If all goes well, the zipped plugin will be placed in the `dist` directory and

can be installed using "File -> Install Extensions" as before.

## Tips

- Many Wasm programs, especially those compiled by Emscripten or Clang, use a

global variable to store the C stack pointer. This plugin will attempt to

automatically detect the C stack pointer during analysis; if it fails, you may

need to set it yourself before performing initial analysis by setting the "C

Stack Pointer" in the Wasm Pre-Analyzer settings.

- By default, the C stack is assumed to grow in the negative direction, i.e.

towards smaller addresses. However, compilers are actually free to choose either

stack direction, and both positive and negative-growing stacks have been

observed in real-world samples. If your C stack grows upwards (e.g. indicated by

an add operation to the C stack pointer in the function prologue rather than a

subtract), select the `pos-stack` compiler when importing the file, or via `Set

Language...` on an existing file in the project window.
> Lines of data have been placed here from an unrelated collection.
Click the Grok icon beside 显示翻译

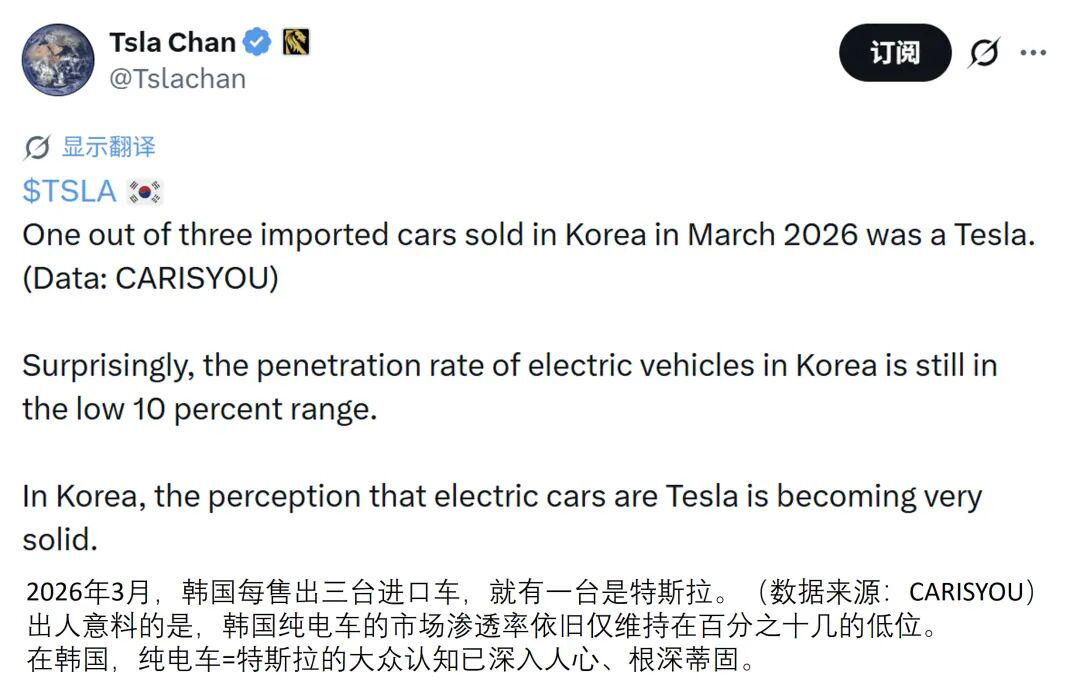point(37,148)
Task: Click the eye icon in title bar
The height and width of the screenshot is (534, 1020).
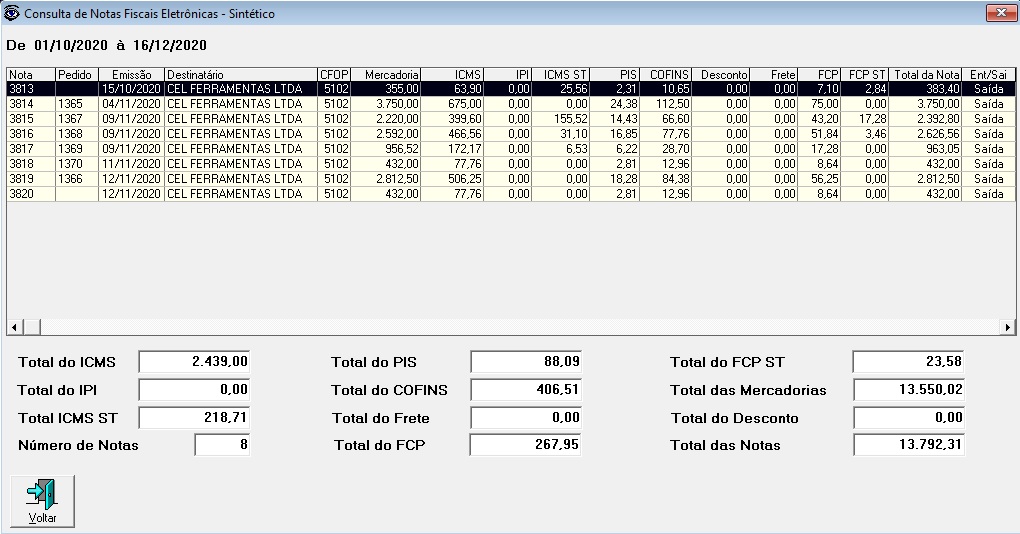Action: [x=12, y=14]
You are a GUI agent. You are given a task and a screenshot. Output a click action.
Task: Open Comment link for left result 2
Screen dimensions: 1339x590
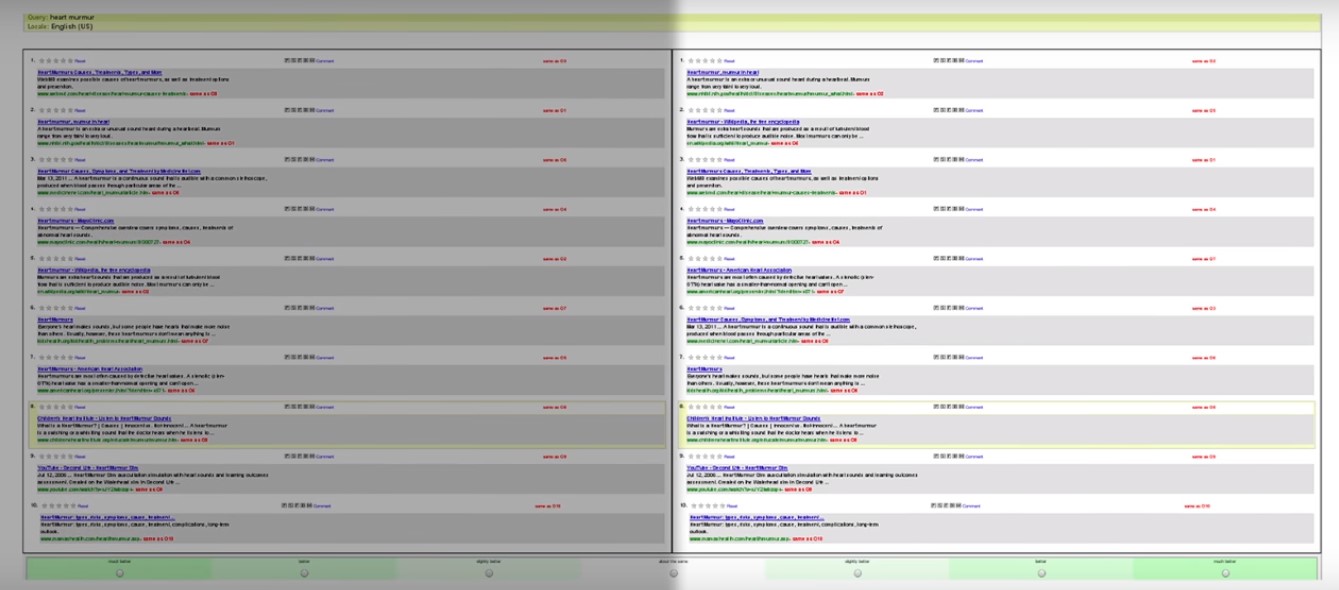(x=325, y=110)
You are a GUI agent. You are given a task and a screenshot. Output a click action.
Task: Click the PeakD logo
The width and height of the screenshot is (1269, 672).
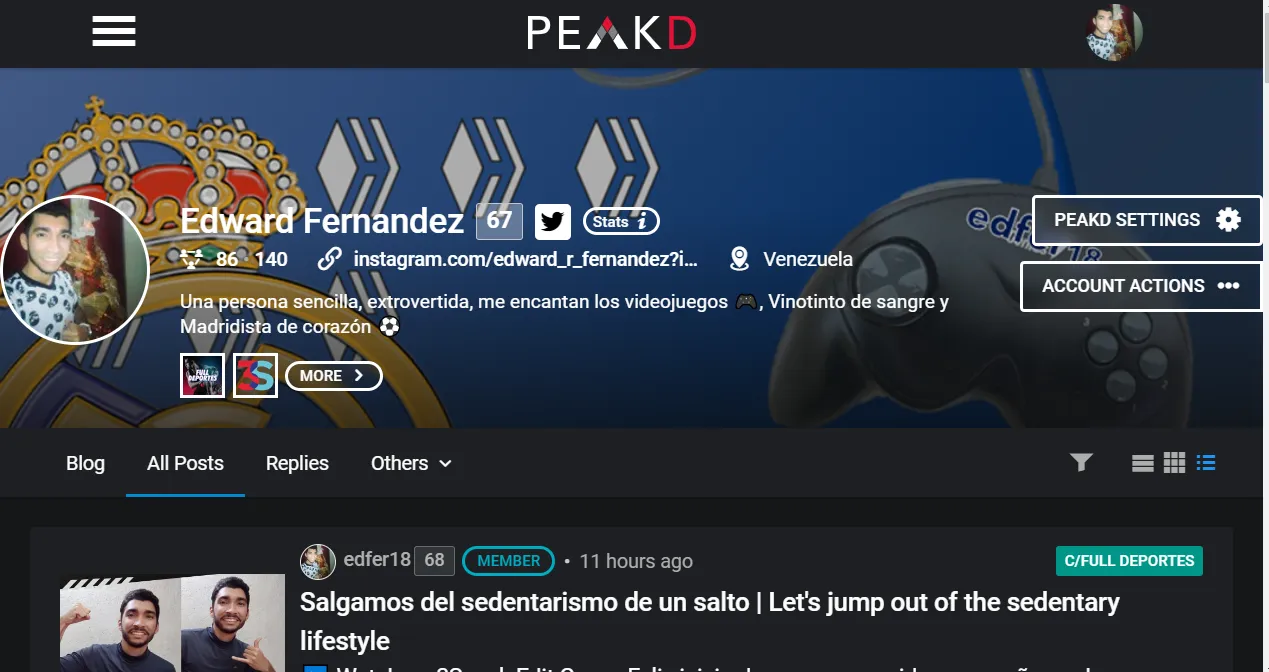612,33
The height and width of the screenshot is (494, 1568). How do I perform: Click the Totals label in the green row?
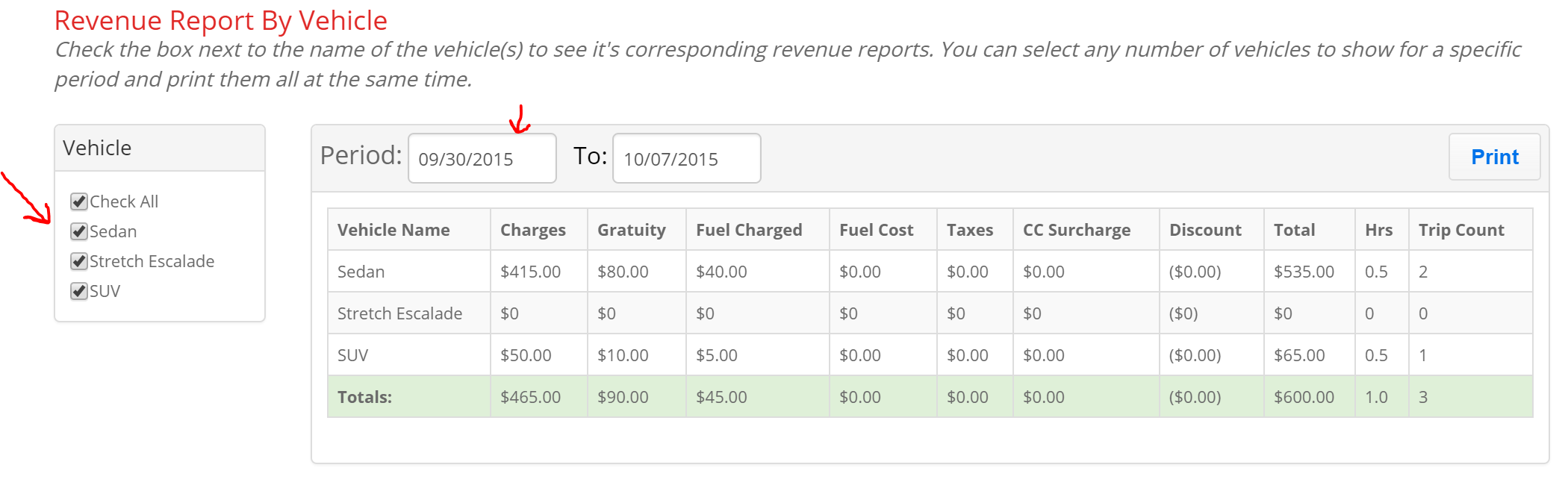pos(364,397)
- Emscripten will usually translate function pointer calls into calls to

exported `dyncall_` functions, which take a call-type-specific index as the

first parameter. The index is used to index a sub-section of the main function

table (table0) to find the function to call. The included script

`analyze_dyncalls.py` can analyze the `dyncall_` functions, extract the indices,

and rename referenced functions according to their call type and function index

(which will often serve as function pointer values in memory). This can be used

to resolve function pointer references, for example.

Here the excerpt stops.